The deli’s new owner and operator, Bob Backstrom, is taking Bustolini’s to the next level. And he’s doing it in many respects: food, art, catering services and vibe.
Backstrom decided to ramble after graduating from Chico State with an English degree and working as a fish packer in Alaska, a problem solver for Amazon.com in Seattle and a resort worker at Mt. Denali National Park in Alaska. He also wrote a sports column for the Oroville Mercury Register before acquiring Bustolini’s last year.
Upon entering the deli you will see Backstrom—you can’t help it; he’s always there.
Just below the register and the imported meat/cheese display cooler is a variety of fresh-bread bins. Your sandwich starts here. You choose a roll or sliced bread (delivered fresh daily) and then hand it to Bob. Next you tell him how you like it—meat, cheese, veggies and extras. The meats are supplied by Tony’s of Sacramento and the veggies from S&S Produce here in Chico. Sandwiches come with mayo, mustard (including Dijon, if desired), olive oil, red wine vinegar, salt, pepper, lettuce, tomato, onion and pickles.
I was hot and in no mood for giving orders, so I went with the special, the Pan Roasted Chicken Sandwich with Monterey jack cheese, Dijon, curry (yes curry) and the works. The meat didn’t drown out the sandwich, but the slices were hardy and the curry was subtle. I found myself just giving into how good it was. It was not even worth trying to be a food critic at that point.
The sandwich menu has three tiers. The first tier includes your more conservative George Bush-like meats: oven-roasted turkey, Virginia honey ham and smoked turkey. The second tier has more of your Hillary Clinton variety: corned beef, lemon pepper turkey and Capicola. And the third tier has the more progressive Ralph Nader-esque (is he even a carnivore?) meat options: finocchiona (fennel salami), porchetta, sopressata and much more. The cheese and meats are out of this world, and from all over the world, and whole sandwiches (large) range from $5.99 to $7.99.

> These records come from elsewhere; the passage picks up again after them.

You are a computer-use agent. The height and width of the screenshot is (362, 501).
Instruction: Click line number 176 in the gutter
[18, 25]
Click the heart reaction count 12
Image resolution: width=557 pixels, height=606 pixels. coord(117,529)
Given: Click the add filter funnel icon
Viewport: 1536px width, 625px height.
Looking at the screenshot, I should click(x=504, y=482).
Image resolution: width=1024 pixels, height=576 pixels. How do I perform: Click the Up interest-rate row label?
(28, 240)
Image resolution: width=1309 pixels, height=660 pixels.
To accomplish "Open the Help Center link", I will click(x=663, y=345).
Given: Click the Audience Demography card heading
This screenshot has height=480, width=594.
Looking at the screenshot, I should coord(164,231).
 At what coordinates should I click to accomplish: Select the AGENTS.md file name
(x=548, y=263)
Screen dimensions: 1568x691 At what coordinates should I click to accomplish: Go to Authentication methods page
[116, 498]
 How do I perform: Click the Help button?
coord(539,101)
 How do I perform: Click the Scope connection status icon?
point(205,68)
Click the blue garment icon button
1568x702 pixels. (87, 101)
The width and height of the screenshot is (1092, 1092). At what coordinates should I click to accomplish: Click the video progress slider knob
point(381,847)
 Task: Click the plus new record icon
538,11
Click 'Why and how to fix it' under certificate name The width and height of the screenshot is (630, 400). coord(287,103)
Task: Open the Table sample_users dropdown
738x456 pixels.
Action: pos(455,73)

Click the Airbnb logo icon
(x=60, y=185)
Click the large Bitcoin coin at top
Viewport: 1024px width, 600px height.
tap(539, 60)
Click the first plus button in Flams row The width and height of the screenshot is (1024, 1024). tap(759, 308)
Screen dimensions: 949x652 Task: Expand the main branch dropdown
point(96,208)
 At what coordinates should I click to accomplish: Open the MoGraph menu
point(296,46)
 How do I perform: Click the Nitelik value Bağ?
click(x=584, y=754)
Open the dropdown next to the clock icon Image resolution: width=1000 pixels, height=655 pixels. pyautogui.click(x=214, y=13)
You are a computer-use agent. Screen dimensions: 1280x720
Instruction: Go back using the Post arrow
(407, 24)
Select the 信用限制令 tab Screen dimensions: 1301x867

You can also buy cheese and meat by the pound. Cheese prices range from $9.99 a pound for Havarti up to $21 a pound for the renowned Red Dragon, imported from England. Meats range from $7.50 a pound for oven-roasted turkey up to $19.99 a pound for imported Italian prosciutto.
Bustolini’s also has soup. My favorite is the Hungarian mushroom, which comes with sourdough and butter ($2.75 a cup and $3.75 a bowl). If you like blue cheese, you have to order the blue-cheese potato salad ($6.99 a pound). The tortellini salad ($9.25 a pound) has an especially ardent following. Backstrom said, “When I’m out of this, people get mad at me.” The deli also carries some difficult-to-find beverages like Moose Drool Ale and S.Pellegrino’s mineral water.
Bustolini’s is also the best-kept catering secret in Chico. If you are so much as thinking about catering, pick up a catering menu. It runs the gamut: deli trays, salads, baked dishes, antipasti and desserts. Backstrom said he is also working on a new breakfast menu, including furtadas and breakfast sandwiches.
Just as good as the food is the get-up. On the back wall is a beautiful new mural by Laine Weisemann that includes images from past- and present-day Chico. A brick wall lines one side of the dining area, and small Venetian lamps hang from the vaulted ceilings. And the emerald-green vintage tiles, along with the classic Milan café prints, make you feel that, just maybe, a gondola is awaiting you outside.